# [Texto fuente]
--------
Es cierto que en estricta justicia nadie puede ser obligado a adherirse a una asociación cuya protección no desea, ni ser obligado a sustentarla. Del mismo modo, según la razón y la justicia, no podremos esperar de cualquier hombre que se una o apoye una asociación cuyos fines y métodos piense que no serán un modelo para alcanzar el objetivo que la asociación pretende alcanzar, a saber mantener la justicia sin con eso incurrir ella misma en la práctica de la injusticia.
Juntarse a una asociación que se cree ineficaz, o apoyarla, sería en efecto, absurdo. Unirse a una asociación que se cree capaz de cometer ella misma una injusticia, dar sustento a esta asociación, sería criminoso. Por tanto, es preciso dejar a cada uno la libertad de adherirse o no adherirse a una asociación que ha sido creada en vistas al efecto referido, tal como se le deja la libertad de adherirse o no a cualquier otra asociación, según le convenga conforme a su interés, a su juicio o a su consciencia.
Una asociación de protección mutua contra la injusticia es como una asociación de protección mutua contra el incendio o el naufragio. No hay ninguna razón para obligar a nadie, sea quien fuera, a apoyar o unirse contra la propia voluntad a una de estas asociaciones, ni para obligar a nadie a reunirse con cualquier otra asociación cuyas ventajas – suponiendo que las tenga – no le interesan o cuyos fines y métodos no aprueba.
--------
# [Datos de entrada]
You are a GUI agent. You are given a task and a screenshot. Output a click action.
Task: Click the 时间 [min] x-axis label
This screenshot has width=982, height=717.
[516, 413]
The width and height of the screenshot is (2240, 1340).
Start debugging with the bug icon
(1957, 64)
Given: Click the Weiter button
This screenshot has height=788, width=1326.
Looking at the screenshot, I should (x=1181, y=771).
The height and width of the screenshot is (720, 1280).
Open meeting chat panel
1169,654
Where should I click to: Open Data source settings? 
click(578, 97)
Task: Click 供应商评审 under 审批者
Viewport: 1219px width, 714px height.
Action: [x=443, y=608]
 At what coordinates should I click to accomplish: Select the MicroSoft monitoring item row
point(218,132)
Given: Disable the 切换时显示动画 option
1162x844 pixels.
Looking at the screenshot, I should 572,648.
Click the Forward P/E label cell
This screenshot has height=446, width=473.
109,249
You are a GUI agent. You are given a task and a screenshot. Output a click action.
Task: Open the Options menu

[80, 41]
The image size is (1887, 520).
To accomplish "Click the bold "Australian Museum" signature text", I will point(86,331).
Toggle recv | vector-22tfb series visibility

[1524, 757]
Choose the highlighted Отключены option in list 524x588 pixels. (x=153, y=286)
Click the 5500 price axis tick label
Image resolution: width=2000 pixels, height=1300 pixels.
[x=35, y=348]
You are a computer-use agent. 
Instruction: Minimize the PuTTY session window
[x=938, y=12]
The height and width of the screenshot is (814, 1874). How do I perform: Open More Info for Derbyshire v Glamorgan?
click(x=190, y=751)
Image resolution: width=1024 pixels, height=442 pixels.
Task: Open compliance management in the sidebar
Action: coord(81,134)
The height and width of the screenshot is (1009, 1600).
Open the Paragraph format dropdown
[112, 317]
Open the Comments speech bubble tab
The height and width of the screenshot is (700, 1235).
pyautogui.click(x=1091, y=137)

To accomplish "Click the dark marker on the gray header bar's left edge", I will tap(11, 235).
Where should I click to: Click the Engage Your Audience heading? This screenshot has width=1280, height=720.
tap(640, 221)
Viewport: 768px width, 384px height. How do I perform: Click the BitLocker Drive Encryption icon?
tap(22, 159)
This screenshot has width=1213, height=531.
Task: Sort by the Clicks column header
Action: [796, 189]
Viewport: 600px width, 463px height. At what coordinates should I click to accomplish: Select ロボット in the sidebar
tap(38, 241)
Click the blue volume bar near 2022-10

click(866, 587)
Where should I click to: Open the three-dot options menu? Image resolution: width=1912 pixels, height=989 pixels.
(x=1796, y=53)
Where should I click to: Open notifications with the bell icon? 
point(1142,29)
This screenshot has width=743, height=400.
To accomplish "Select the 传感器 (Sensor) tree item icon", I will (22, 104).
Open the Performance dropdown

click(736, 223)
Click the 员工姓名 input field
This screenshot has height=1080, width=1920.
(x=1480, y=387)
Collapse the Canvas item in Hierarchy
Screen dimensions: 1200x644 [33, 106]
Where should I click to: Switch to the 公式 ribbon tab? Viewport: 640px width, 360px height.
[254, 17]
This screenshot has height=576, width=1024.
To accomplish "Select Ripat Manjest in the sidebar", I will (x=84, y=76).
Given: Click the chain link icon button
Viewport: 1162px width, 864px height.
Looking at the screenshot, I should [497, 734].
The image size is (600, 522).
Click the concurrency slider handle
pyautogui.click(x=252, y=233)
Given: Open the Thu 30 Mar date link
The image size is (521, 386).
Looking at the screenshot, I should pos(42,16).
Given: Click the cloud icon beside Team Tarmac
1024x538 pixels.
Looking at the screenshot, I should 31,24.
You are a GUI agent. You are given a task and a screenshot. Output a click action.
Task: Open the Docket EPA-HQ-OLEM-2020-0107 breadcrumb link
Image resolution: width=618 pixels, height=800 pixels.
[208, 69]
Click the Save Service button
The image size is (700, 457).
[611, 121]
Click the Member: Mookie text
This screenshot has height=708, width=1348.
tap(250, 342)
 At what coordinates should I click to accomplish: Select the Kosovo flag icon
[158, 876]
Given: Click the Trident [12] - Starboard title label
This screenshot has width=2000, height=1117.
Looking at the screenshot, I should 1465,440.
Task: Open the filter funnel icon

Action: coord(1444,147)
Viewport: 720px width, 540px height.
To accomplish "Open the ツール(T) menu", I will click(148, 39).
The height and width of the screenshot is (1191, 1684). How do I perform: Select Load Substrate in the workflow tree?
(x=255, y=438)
--------
# [Ejercicio 1]
Indica si cada afirmación concuerda con el texto fuente sobre las asociaciones de protección y responde sí o no, citando textualmente las palabras que lo deciden. (a) Unirse a una asociación que se cree capaz de cometer una injusticia sería criminoso. (b) La asociación de protección mutua contra la injusticia se compara con una asociación contra el robo. (c) En estricta justicia, se puede obligar a cualquiera a sustentar una asociación de protección.
# [Ejercicio 2]
Expresa como tabla Markdown, con las columnas n y Línea, solo el tramo de los registros que empieza en la línea que contiene "Where should I click to: Open the" y termina en la que contiene "will (22, 104).", ambas incluidas. Numera las filas y omite las líneas en blanco.
El texto fuente y los registros no tienen ninguna relación entre sí.

# [Solución escrita 1]
(a) Sí: "Unirse a una asociación que se cree capaz de cometer ella misma una injusticia, dar sustento a esta asociación, sería criminoso."
(b) No: "es como una asociación de protección mutua contra el incendio o el naufragio."
(c) No: "nadie puede ser obligado a adherirse a una asociación cuya protección no desea, ni ser obligado a sustentarla."

# [Solución escrita 2]
| n | Línea |
|---|---|
| 1 | Where should I click to: Open the three-dot options menu? Image resolution: width=1912 pixels, height=989 pixels. |
| 2 | (x=1796, y=53) |
| 3 | Where should I click to: Open notifications with the bell icon?  |
| 4 | point(1142,29) |
| 5 | This screenshot has width=743, height=400. |
| 6 | To accomplish "Select the 传感器 (Sensor) tree item icon", I will (22, 104). |